Convert the lines of the data starting at the one containing "ボールカゴ (632, 1812)" and ending at the one containing "ABOUT (647, 2050)" into a JSON list of strings, with one string per line and blank lines omitted.

____________________

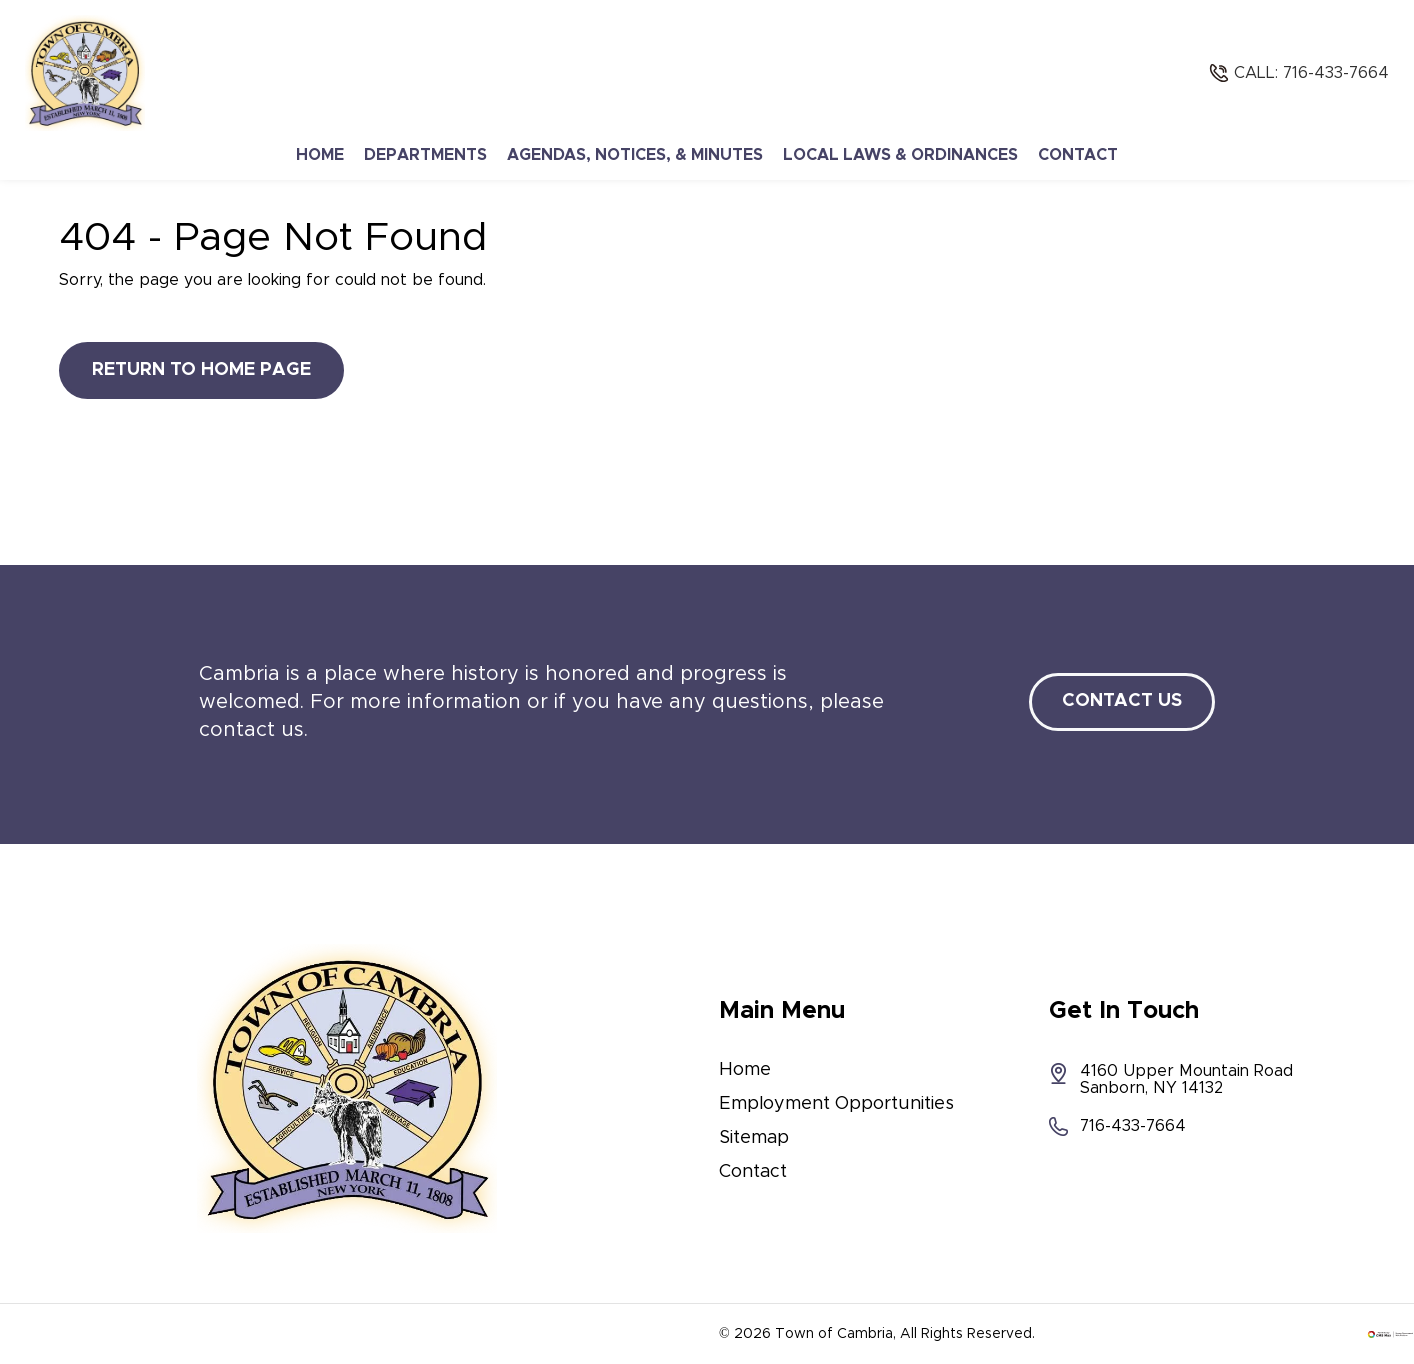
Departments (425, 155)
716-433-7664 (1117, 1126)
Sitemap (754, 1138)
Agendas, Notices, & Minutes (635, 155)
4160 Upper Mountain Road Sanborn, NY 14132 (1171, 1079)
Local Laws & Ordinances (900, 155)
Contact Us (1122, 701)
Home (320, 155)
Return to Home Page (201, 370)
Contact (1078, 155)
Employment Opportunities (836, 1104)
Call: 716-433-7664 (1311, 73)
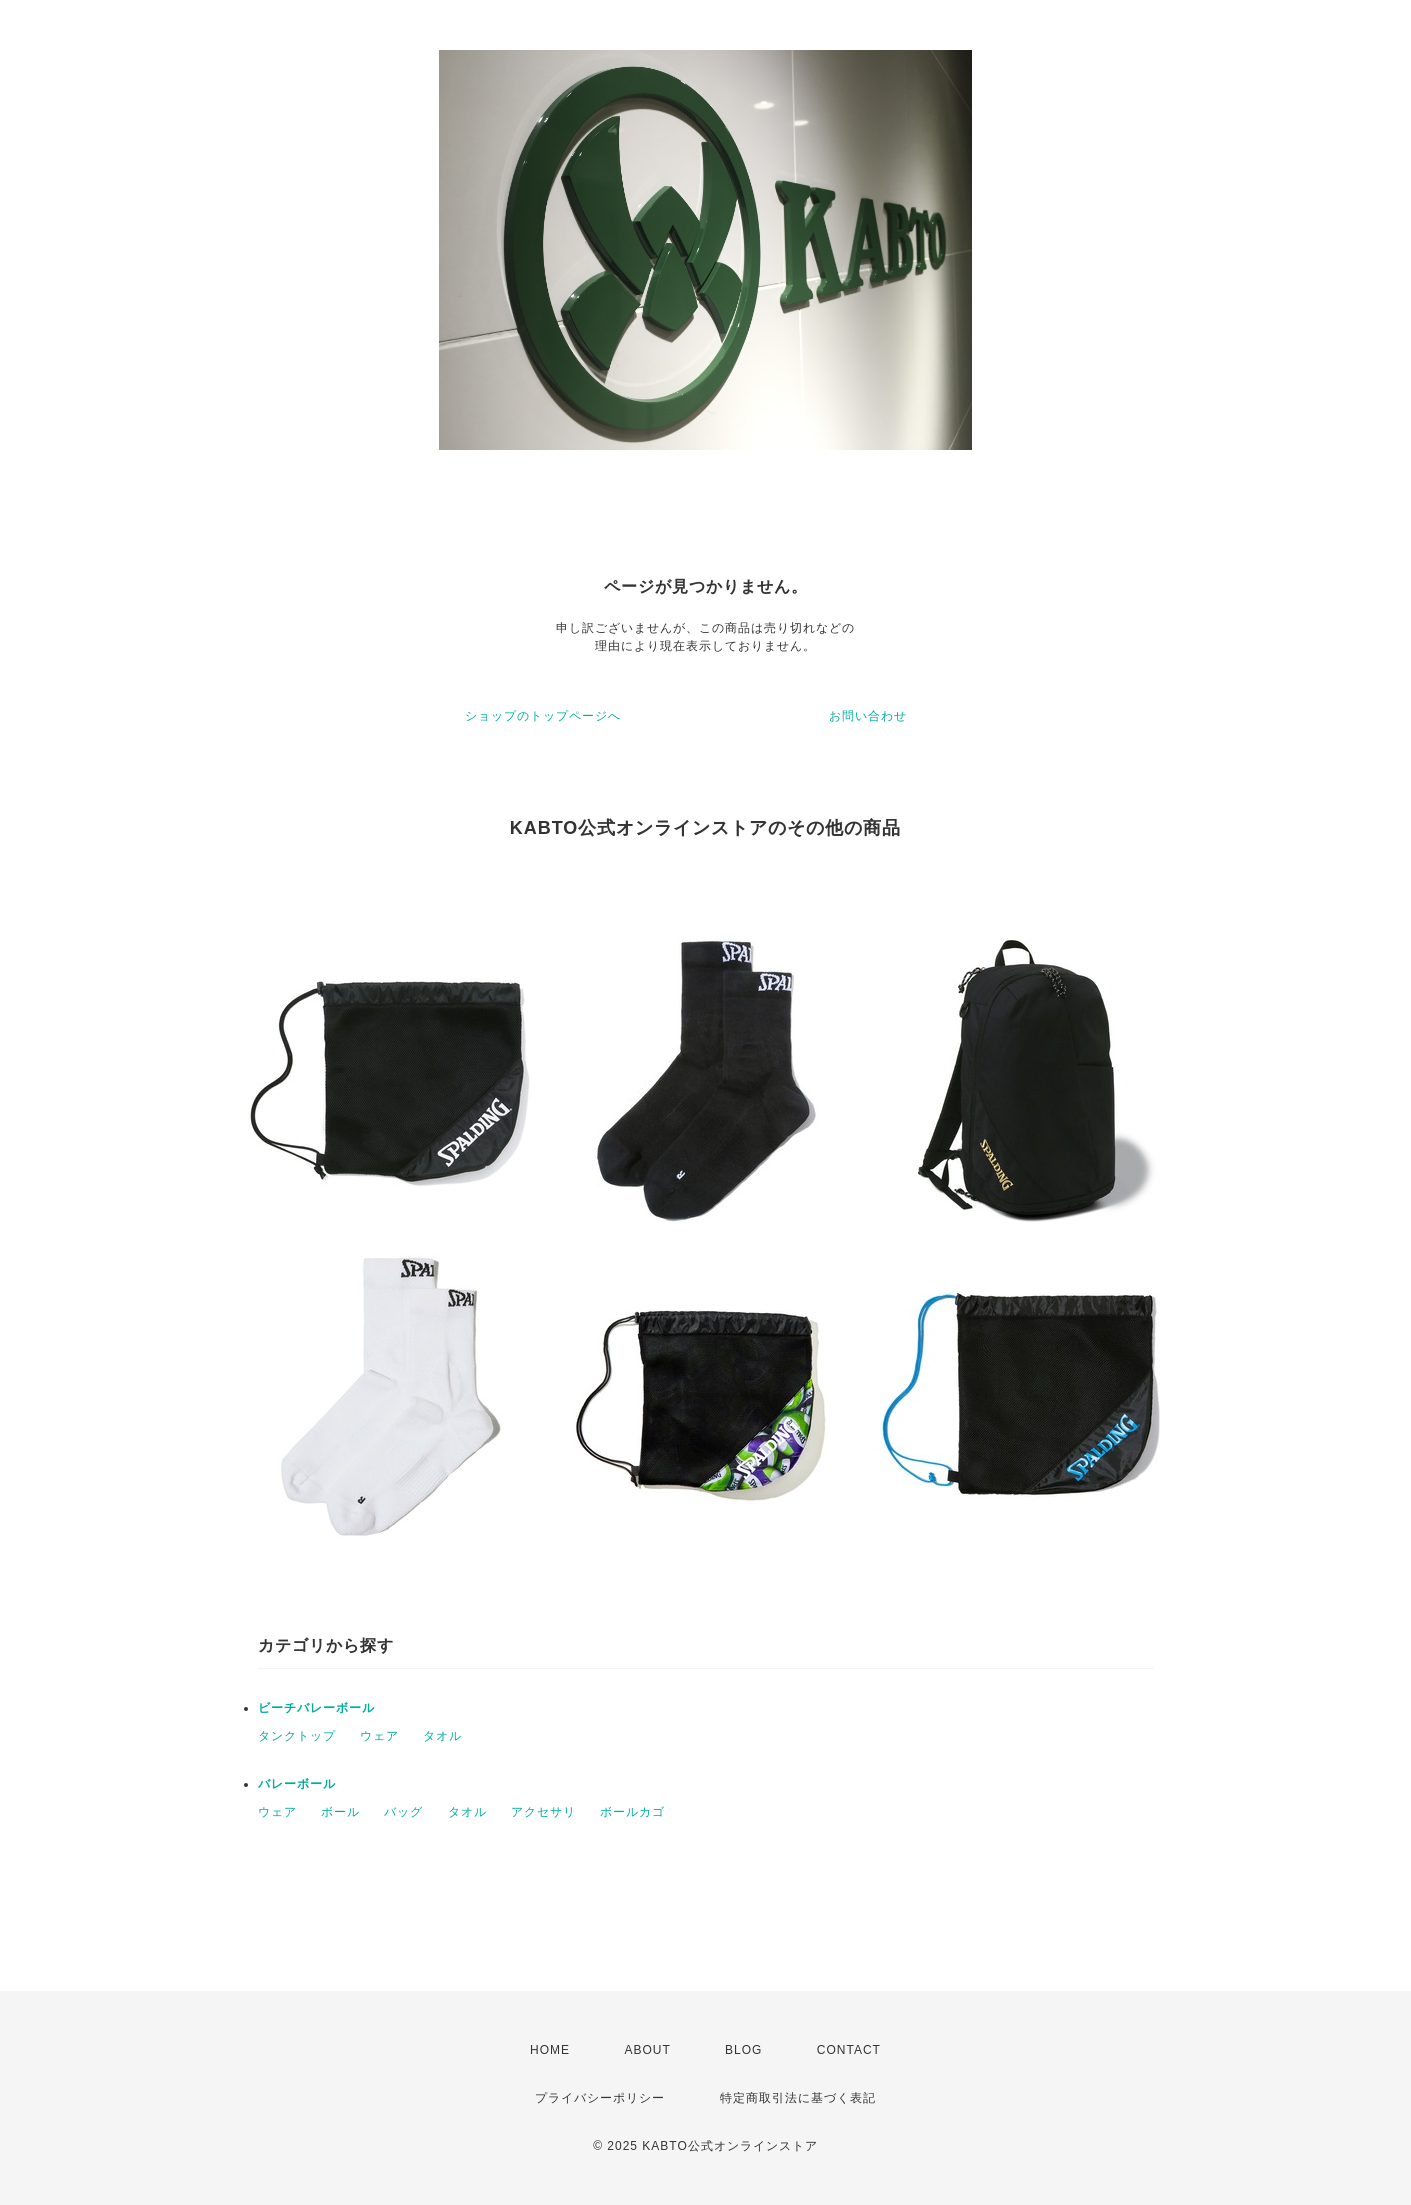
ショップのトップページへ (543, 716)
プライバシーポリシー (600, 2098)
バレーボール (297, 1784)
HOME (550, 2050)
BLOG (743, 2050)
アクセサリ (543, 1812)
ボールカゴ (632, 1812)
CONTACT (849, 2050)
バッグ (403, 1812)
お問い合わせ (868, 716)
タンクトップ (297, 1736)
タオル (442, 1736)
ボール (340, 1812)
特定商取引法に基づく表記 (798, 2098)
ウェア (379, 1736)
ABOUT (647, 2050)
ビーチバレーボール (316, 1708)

____________________

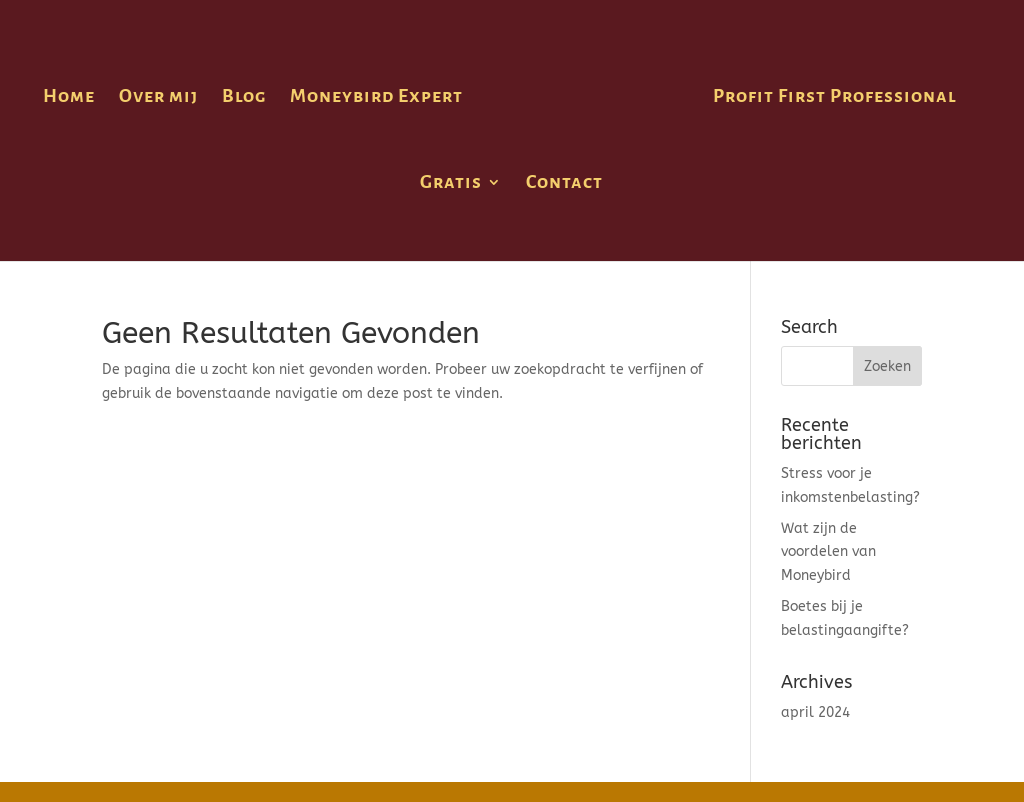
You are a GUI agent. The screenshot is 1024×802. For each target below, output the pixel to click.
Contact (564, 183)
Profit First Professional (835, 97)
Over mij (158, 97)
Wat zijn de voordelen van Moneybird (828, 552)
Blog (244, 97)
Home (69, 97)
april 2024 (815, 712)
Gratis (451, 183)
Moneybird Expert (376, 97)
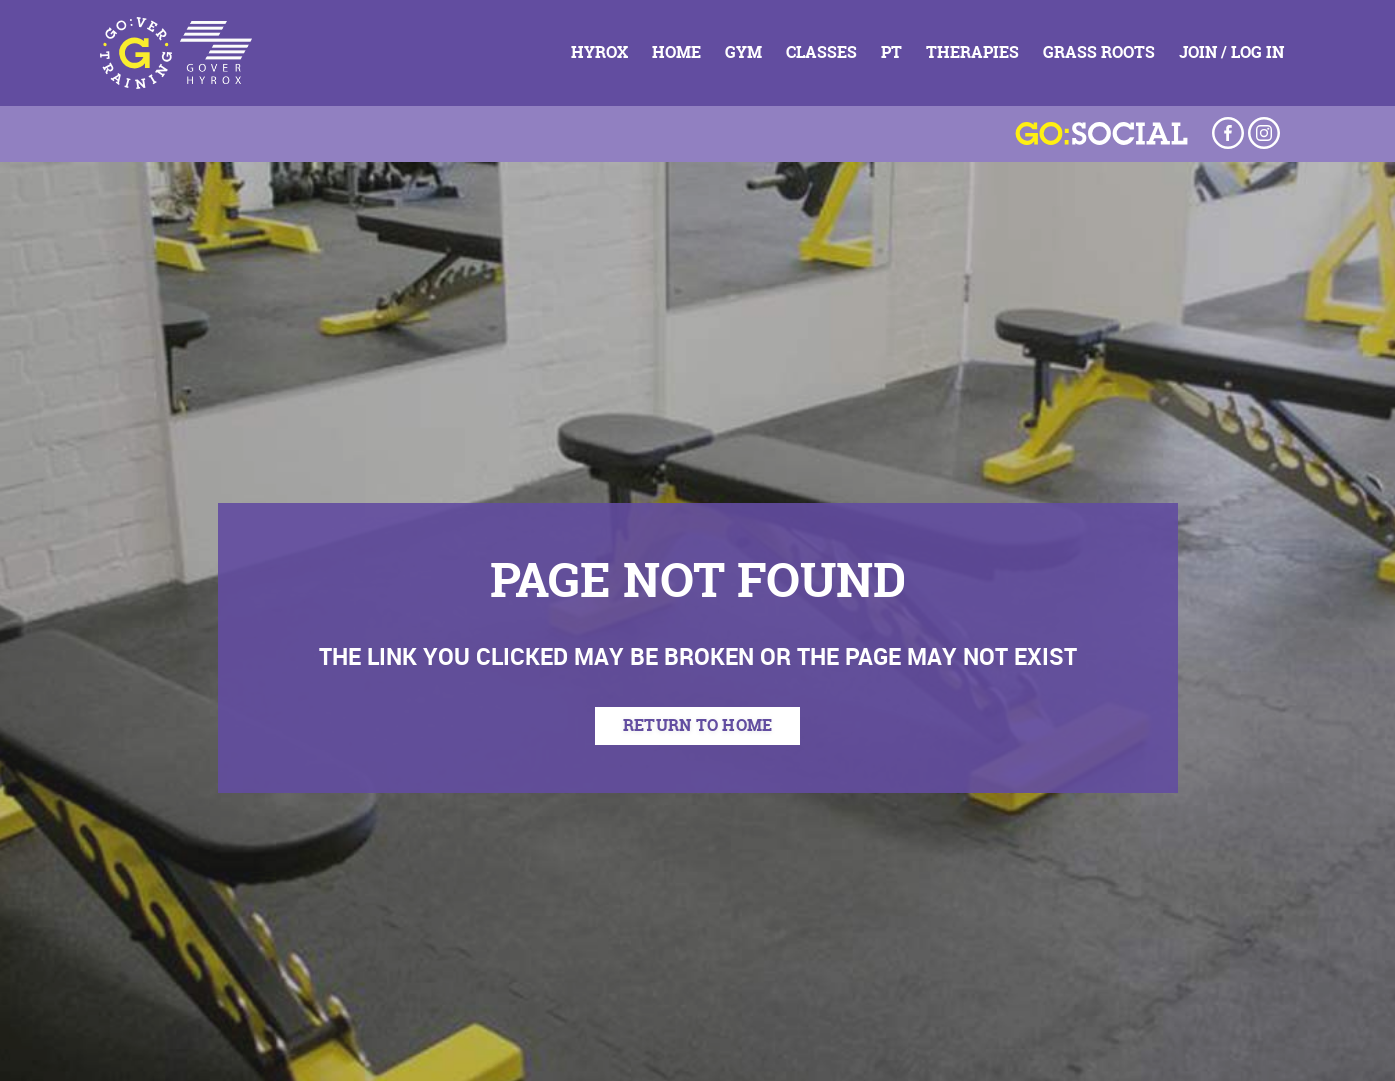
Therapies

____________________

-- REPLY TO THE TASK --
[
  "ボールカゴ (632, 1812)",
  "CONTACT (849, 2050)",
  "バッグ (403, 1812)",
  "お問い合わせ (868, 716)",
  "タンクトップ (297, 1736)",
  "タオル (442, 1736)",
  "ボール (340, 1812)",
  "特定商取引法に基づく表記 (798, 2098)",
  "ウェア (379, 1736)",
  "ABOUT (647, 2050)"
]